_WORK ORDER_. From the records below, pull each line that has "computer".
═══ INPUT DATA ═══
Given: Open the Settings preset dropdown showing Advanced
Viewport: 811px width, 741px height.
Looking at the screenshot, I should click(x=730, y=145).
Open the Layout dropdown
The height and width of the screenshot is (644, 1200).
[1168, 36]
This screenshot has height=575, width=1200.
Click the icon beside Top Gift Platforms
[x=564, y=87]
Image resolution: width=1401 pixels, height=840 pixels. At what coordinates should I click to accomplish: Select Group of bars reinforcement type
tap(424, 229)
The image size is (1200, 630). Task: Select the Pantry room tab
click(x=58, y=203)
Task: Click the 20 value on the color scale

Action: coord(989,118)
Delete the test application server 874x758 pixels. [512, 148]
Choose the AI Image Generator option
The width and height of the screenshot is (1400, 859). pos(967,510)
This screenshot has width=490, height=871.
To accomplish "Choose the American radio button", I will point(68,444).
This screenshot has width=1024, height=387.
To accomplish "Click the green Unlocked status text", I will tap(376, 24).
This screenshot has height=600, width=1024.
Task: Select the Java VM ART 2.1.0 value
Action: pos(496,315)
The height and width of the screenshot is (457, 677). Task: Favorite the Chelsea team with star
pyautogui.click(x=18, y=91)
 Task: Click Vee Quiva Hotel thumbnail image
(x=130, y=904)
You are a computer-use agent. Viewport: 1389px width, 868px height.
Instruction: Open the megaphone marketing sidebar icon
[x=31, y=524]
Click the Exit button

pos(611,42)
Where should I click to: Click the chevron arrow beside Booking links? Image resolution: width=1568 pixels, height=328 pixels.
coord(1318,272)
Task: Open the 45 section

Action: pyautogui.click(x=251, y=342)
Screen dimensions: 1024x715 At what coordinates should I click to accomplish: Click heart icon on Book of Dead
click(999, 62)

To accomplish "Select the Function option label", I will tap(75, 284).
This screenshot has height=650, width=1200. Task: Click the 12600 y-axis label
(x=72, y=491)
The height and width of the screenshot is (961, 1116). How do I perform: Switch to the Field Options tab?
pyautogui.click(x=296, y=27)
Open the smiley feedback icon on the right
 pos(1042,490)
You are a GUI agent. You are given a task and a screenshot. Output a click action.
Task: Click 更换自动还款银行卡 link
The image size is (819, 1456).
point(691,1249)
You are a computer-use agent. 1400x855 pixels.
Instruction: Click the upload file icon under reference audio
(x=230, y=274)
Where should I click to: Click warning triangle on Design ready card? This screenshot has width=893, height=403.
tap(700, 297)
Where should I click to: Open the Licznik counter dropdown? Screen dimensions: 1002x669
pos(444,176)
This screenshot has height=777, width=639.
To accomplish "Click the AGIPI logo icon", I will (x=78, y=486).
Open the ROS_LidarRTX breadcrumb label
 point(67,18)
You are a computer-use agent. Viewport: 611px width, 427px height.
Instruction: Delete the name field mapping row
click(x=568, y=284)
═══
_SOLUTION TO THIS TASK_.
You are a computer-use agent. Viewport: 1389px width, 868px height.
You are a computer-use agent. 1400x855 pixels.
You are a computer-use agent. Viewport: 611px width, 427px height.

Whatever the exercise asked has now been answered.